[Data from a pointing dataset]

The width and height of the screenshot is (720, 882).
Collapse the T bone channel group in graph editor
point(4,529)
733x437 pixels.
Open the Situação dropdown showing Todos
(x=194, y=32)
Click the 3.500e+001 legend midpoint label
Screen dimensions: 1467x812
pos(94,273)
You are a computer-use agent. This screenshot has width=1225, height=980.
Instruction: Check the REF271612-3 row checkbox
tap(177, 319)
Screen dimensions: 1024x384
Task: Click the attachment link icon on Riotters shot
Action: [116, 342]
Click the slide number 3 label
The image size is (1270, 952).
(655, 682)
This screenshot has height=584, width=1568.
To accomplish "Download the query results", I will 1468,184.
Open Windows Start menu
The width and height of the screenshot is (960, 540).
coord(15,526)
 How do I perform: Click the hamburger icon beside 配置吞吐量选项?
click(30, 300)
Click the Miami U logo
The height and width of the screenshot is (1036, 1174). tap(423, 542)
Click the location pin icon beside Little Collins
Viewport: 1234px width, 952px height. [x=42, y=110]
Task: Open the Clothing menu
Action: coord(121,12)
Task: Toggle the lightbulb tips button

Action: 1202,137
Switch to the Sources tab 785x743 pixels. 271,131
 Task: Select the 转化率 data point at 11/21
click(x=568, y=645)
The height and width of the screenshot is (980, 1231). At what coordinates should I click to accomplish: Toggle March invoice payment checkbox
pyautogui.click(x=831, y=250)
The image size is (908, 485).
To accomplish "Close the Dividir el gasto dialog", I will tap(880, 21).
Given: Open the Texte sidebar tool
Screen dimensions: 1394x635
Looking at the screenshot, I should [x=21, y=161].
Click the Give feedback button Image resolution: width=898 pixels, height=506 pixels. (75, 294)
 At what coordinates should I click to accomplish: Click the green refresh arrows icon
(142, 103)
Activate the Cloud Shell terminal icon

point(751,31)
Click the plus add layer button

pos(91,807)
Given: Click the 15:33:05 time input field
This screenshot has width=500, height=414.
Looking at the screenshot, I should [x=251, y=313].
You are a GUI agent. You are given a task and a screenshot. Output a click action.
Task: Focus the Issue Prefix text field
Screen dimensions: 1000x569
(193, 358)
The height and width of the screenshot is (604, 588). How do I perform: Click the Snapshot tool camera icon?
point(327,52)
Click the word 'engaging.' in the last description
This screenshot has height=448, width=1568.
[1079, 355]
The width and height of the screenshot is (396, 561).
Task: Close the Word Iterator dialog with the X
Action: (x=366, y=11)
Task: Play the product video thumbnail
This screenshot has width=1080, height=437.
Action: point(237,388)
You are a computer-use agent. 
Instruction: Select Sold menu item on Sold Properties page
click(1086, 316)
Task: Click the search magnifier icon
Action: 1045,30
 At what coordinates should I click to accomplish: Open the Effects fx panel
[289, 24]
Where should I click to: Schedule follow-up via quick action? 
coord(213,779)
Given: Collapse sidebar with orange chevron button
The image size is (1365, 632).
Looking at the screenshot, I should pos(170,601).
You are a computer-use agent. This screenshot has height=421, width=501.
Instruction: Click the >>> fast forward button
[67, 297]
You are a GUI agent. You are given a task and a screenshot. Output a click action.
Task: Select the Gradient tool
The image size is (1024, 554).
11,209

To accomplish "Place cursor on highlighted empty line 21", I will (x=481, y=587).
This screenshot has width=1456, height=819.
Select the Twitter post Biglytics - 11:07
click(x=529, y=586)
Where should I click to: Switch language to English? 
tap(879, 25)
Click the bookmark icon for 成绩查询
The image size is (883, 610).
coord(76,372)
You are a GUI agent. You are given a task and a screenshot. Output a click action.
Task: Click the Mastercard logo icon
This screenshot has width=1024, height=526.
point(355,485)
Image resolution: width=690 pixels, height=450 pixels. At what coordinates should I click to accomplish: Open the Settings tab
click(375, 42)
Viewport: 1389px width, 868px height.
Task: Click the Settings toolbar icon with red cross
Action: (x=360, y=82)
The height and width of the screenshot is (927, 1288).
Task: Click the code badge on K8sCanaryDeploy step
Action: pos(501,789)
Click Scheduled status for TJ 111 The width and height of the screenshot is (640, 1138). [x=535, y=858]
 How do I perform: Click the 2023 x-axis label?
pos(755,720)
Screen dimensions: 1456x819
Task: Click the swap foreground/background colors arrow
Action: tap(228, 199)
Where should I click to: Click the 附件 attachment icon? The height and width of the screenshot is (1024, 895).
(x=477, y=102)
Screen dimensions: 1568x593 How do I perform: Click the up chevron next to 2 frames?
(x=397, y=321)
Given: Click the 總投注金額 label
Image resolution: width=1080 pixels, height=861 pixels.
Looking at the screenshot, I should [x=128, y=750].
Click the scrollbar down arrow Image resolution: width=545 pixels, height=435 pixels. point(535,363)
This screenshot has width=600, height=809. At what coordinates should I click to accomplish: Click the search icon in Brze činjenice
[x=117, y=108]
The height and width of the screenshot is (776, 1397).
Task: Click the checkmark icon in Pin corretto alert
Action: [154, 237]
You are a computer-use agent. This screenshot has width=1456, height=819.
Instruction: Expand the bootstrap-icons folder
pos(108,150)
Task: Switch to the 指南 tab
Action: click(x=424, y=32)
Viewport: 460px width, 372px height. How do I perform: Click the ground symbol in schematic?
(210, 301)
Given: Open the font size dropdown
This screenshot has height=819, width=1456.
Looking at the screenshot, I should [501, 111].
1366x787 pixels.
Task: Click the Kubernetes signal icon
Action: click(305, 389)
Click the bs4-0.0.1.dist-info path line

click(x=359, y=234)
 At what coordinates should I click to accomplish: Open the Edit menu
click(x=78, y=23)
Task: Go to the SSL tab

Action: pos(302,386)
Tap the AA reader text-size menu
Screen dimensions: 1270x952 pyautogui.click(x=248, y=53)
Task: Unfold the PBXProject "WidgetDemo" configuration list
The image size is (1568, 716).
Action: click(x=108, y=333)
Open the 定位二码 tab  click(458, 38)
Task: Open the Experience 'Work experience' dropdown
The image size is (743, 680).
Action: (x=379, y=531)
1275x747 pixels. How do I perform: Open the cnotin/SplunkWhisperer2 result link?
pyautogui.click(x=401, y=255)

◆ **THE TASK**:
Please copy the data again, starting with the line that contains "1275x747 pixels. How" and going through the end of the data, with the requests included. Multiply each coordinate in the answers by 0.55 and round to whole numbers, with halves rounding up.

◆ **TASK SOLUTION**:
1275x747 pixels. How do I perform: Open the cnotin/SplunkWhisperer2 result link?
pyautogui.click(x=221, y=140)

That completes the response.